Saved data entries

= = = = = = =

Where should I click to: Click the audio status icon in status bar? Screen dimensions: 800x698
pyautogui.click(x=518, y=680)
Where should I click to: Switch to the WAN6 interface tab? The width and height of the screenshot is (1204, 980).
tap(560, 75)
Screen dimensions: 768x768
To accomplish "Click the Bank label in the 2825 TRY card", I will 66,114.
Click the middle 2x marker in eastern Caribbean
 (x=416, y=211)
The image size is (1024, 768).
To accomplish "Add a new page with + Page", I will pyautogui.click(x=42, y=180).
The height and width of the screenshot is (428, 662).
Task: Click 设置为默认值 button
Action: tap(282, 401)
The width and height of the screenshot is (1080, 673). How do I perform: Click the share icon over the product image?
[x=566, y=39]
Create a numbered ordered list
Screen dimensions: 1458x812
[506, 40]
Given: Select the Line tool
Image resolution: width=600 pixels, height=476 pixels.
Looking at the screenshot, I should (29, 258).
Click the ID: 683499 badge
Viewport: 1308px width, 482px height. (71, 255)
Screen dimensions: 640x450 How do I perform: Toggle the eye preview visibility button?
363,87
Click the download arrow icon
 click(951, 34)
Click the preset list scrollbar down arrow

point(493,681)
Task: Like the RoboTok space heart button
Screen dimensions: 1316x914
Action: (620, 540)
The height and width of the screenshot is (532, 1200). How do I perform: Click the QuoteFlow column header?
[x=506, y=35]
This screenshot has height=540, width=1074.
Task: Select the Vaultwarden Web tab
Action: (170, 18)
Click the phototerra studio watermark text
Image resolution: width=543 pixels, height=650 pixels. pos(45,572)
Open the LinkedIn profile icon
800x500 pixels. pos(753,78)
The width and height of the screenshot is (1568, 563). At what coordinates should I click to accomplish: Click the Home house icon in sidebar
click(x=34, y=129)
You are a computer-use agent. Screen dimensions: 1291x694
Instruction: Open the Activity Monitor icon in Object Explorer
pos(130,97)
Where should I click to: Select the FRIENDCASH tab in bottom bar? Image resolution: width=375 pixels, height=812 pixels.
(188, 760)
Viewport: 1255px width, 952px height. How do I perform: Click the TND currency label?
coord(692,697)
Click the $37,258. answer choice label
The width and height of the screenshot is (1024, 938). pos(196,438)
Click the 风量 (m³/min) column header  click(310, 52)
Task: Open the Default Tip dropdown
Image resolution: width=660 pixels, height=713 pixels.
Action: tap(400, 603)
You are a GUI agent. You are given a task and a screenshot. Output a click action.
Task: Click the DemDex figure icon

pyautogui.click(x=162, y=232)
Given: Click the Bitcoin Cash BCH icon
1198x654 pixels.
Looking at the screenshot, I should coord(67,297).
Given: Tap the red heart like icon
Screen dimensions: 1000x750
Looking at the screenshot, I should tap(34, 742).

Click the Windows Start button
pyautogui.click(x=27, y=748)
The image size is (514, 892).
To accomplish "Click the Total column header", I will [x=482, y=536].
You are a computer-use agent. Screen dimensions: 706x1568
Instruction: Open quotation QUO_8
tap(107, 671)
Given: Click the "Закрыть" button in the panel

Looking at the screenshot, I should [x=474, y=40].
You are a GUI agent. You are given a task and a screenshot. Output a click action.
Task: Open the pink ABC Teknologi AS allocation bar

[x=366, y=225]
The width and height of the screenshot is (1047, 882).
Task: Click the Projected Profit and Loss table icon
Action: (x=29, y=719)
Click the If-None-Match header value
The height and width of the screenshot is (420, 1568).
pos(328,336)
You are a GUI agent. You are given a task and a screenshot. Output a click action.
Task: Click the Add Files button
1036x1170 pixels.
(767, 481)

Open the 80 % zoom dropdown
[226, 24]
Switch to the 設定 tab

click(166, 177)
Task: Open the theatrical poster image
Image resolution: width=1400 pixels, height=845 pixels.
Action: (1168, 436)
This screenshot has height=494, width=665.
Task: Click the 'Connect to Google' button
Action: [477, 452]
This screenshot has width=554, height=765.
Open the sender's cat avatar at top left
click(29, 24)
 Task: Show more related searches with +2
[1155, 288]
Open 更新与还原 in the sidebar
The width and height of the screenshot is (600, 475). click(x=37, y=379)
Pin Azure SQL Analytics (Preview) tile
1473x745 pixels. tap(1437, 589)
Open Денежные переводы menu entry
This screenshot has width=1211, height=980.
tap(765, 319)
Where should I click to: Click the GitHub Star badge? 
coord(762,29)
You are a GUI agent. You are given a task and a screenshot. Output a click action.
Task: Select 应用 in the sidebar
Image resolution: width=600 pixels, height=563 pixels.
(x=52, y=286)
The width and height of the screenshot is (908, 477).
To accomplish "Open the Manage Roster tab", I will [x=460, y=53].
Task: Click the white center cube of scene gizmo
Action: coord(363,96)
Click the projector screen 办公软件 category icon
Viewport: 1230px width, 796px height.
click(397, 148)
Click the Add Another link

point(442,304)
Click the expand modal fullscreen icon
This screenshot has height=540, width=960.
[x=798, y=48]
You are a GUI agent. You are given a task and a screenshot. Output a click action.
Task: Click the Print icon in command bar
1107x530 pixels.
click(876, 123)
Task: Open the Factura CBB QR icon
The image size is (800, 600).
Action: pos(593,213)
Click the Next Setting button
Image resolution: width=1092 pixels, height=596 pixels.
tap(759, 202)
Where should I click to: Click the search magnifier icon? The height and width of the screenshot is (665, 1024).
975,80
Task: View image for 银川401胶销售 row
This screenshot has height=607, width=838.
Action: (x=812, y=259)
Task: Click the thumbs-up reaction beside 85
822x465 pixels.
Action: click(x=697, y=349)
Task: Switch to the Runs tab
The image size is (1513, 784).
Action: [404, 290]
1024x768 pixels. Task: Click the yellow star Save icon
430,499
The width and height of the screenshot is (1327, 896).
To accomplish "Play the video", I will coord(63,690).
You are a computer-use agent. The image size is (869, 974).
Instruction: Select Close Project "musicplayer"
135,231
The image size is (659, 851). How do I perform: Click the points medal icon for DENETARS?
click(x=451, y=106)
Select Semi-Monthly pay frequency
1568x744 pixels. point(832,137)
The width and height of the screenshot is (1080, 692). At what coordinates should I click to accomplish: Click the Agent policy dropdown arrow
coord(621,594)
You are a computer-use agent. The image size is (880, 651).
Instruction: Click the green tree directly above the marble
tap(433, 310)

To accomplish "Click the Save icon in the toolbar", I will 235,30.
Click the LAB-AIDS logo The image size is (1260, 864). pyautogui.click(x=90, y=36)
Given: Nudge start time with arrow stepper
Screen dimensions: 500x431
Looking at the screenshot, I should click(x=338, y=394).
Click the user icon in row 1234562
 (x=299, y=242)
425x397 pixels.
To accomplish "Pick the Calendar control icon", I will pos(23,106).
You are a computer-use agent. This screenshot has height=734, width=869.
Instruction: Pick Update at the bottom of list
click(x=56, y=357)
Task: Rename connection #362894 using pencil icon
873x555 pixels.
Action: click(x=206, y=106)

= = = = = = =

_Your task_
Where the word "heart" appears in a line of the entries above, count that line; give only the number.

_Exercise result_
2